_Problem_
The records should be copied out again with no alteration.

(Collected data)

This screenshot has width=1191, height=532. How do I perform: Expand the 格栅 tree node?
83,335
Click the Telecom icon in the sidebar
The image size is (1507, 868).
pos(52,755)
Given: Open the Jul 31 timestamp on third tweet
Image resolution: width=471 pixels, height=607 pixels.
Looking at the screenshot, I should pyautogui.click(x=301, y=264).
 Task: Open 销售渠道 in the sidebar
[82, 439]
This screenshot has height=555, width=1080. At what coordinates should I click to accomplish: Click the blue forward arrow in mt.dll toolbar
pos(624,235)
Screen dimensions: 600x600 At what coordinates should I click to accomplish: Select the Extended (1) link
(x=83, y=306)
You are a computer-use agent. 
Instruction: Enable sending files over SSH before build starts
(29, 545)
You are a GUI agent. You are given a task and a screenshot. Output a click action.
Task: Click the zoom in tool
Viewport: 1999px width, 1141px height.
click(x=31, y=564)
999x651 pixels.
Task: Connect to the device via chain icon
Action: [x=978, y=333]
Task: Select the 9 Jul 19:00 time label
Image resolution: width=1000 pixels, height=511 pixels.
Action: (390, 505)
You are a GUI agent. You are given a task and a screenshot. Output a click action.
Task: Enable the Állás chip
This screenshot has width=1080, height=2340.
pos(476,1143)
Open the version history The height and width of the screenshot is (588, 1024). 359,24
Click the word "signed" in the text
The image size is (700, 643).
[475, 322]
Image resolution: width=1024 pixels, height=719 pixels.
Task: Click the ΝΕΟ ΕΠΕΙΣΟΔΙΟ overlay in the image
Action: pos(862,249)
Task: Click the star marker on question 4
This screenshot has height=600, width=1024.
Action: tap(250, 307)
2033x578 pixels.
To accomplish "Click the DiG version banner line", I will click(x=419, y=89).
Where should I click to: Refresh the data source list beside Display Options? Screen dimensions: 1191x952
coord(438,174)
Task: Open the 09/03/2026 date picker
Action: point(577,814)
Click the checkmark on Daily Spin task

_Solution for this exercise_
This screenshot has width=1191, height=532. How do I perform: Expand the 格栅 tree node?
83,335
Click the Telecom icon in the sidebar
The image size is (1507, 868).
pos(52,755)
Given: Open the Jul 31 timestamp on third tweet
Image resolution: width=471 pixels, height=607 pixels.
Looking at the screenshot, I should pyautogui.click(x=301, y=264).
 Task: Open 销售渠道 in the sidebar
[82, 439]
This screenshot has height=555, width=1080. At what coordinates should I click to accomplish: Click the blue forward arrow in mt.dll toolbar
pos(624,235)
Screen dimensions: 600x600 At what coordinates should I click to accomplish: Select the Extended (1) link
(x=83, y=306)
You are a computer-use agent. 
Instruction: Enable sending files over SSH before build starts
(29, 545)
You are a GUI agent. You are given a task and a screenshot. Output a click action.
Task: Click the zoom in tool
Viewport: 1999px width, 1141px height.
click(x=31, y=564)
999x651 pixels.
Task: Connect to the device via chain icon
Action: [x=978, y=333]
Task: Select the 9 Jul 19:00 time label
Image resolution: width=1000 pixels, height=511 pixels.
Action: (390, 505)
You are a GUI agent. You are given a task and a screenshot. Output a click action.
Task: Enable the Állás chip
This screenshot has width=1080, height=2340.
pos(476,1143)
Open the version history The height and width of the screenshot is (588, 1024). 359,24
Click the word "signed" in the text
The image size is (700, 643).
[475, 322]
Image resolution: width=1024 pixels, height=719 pixels.
Task: Click the ΝΕΟ ΕΠΕΙΣΟΔΙΟ overlay in the image
Action: pos(862,249)
Task: Click the star marker on question 4
This screenshot has height=600, width=1024.
Action: tap(250, 307)
2033x578 pixels.
To accomplish "Click the DiG version banner line", I will click(x=419, y=89).
Where should I click to: Refresh the data source list beside Display Options? Screen dimensions: 1191x952
coord(438,174)
Task: Open the 09/03/2026 date picker
Action: point(577,814)
Click the checkmark on Daily Spin task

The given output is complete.